The output should be every line below that includes the word "header".

Data items

>>>

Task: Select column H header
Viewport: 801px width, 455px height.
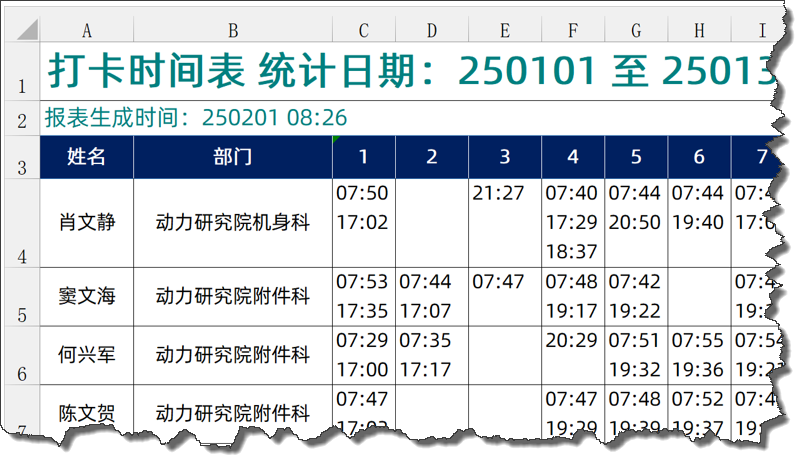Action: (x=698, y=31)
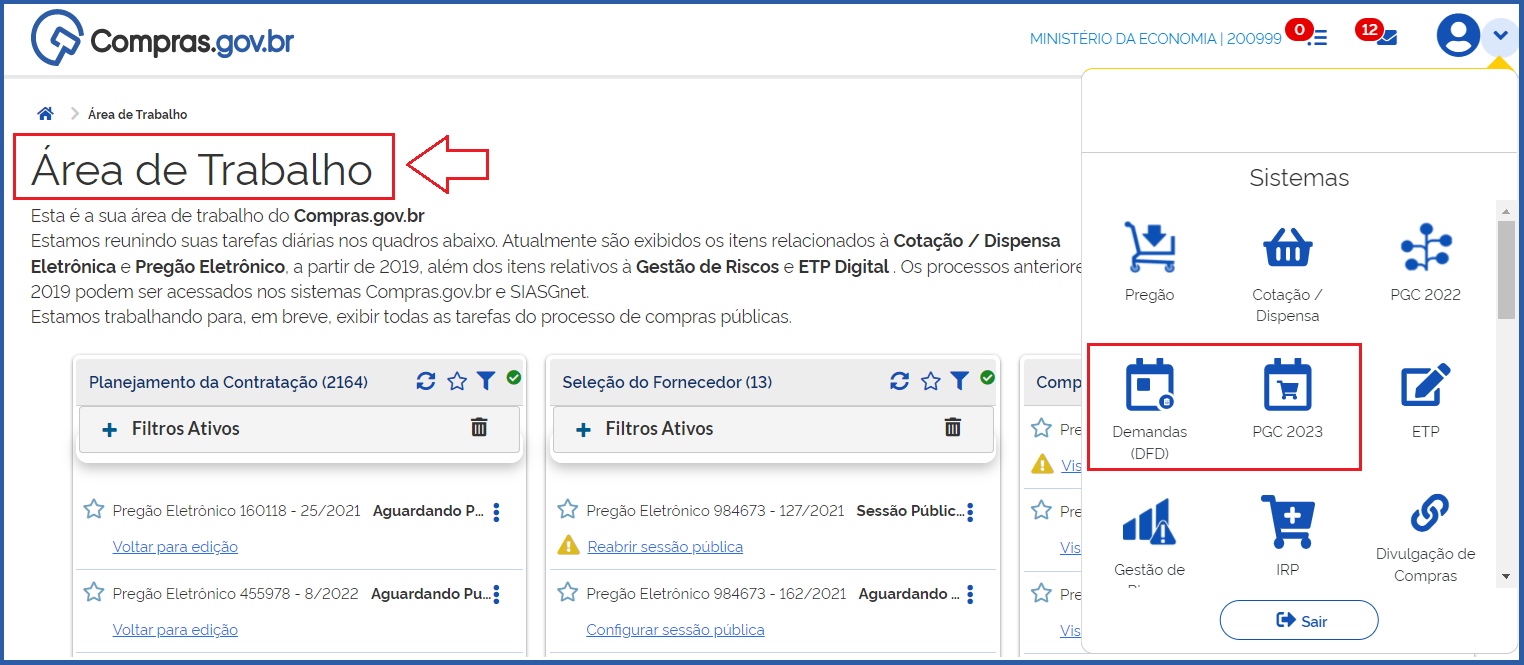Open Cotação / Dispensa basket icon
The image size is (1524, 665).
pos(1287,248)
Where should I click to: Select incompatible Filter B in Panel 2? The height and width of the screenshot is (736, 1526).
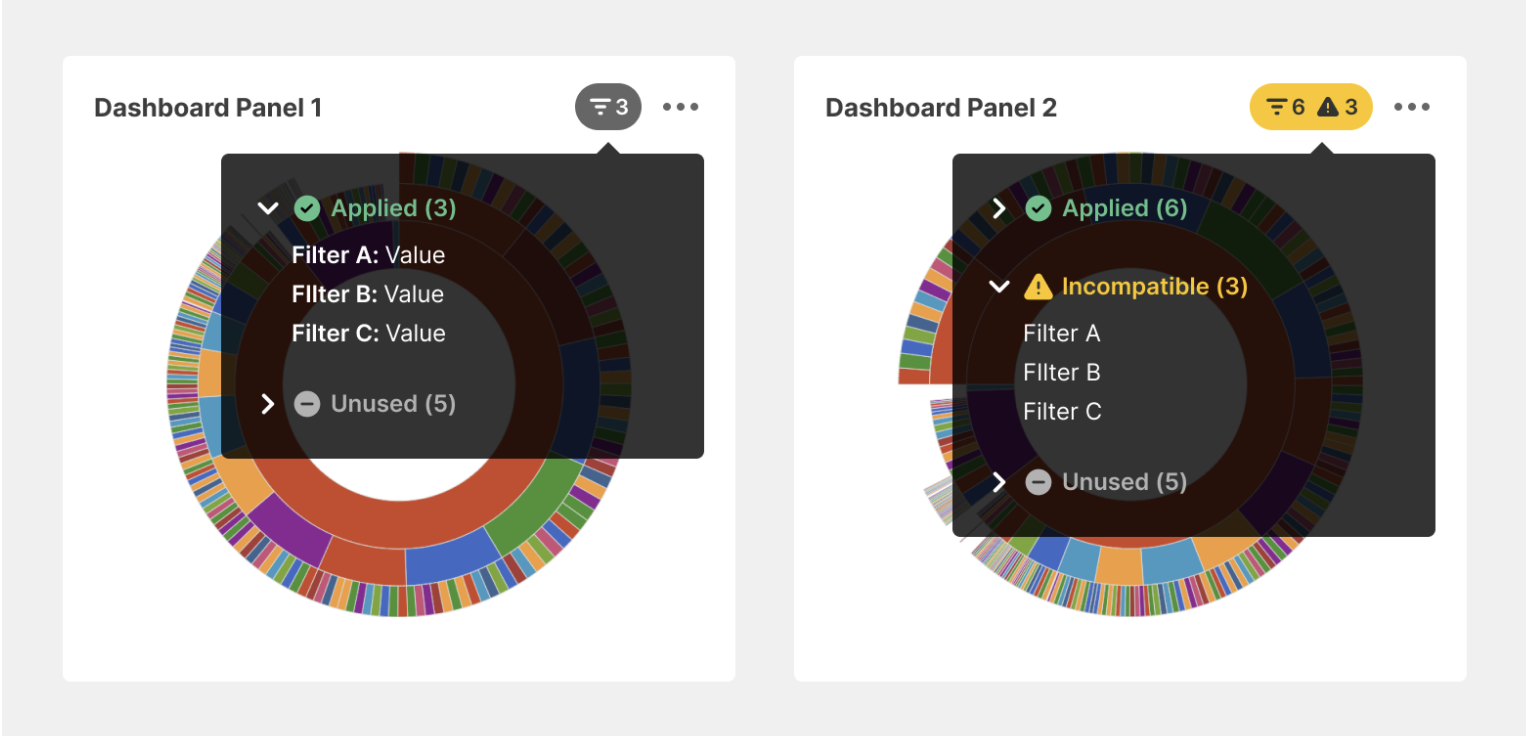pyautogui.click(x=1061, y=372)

<<<
>>>

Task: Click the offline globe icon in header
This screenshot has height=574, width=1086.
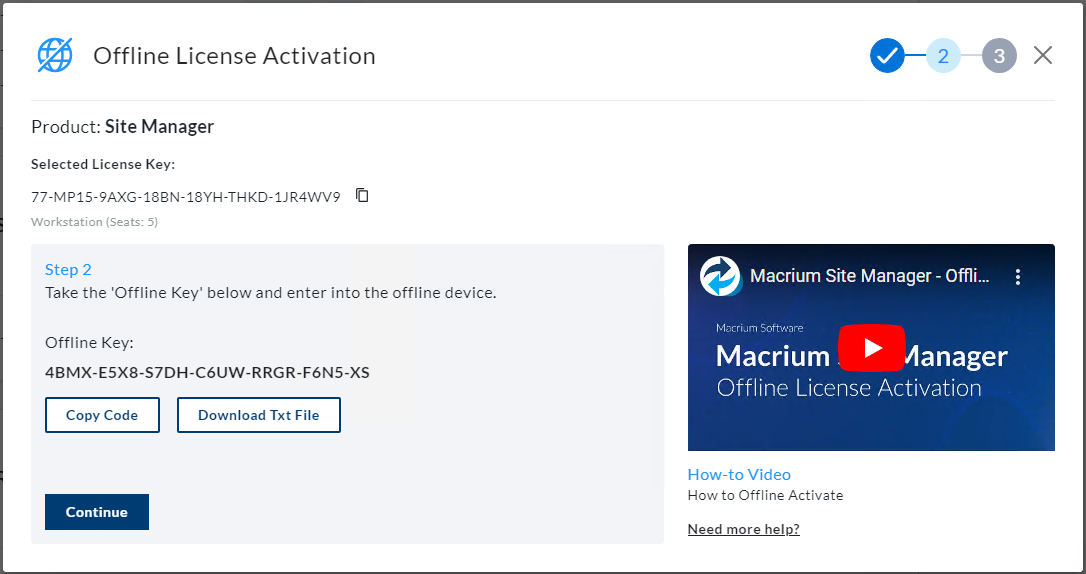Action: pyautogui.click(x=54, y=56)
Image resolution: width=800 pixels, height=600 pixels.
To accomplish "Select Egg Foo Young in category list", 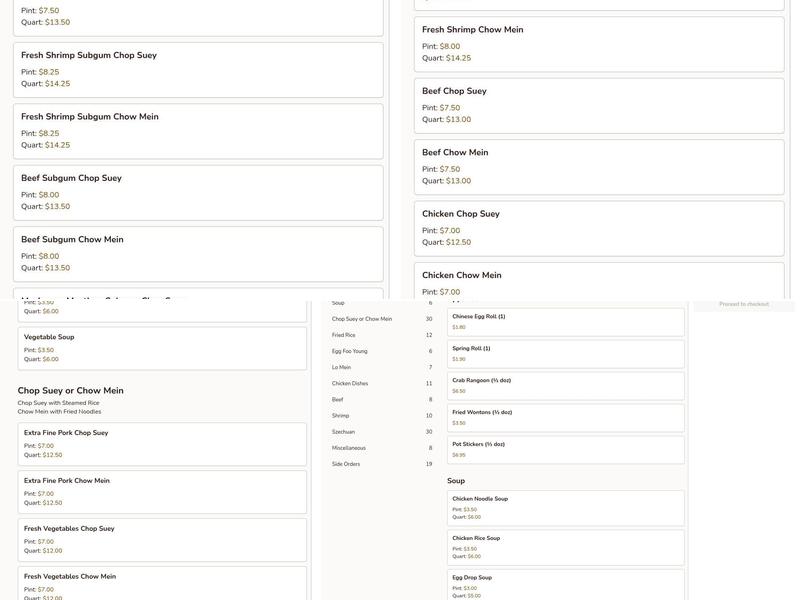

<<<

#### ANSWER TO THIS EXERCISE
Task: Select column H header
Task: Click the offline globe icon in header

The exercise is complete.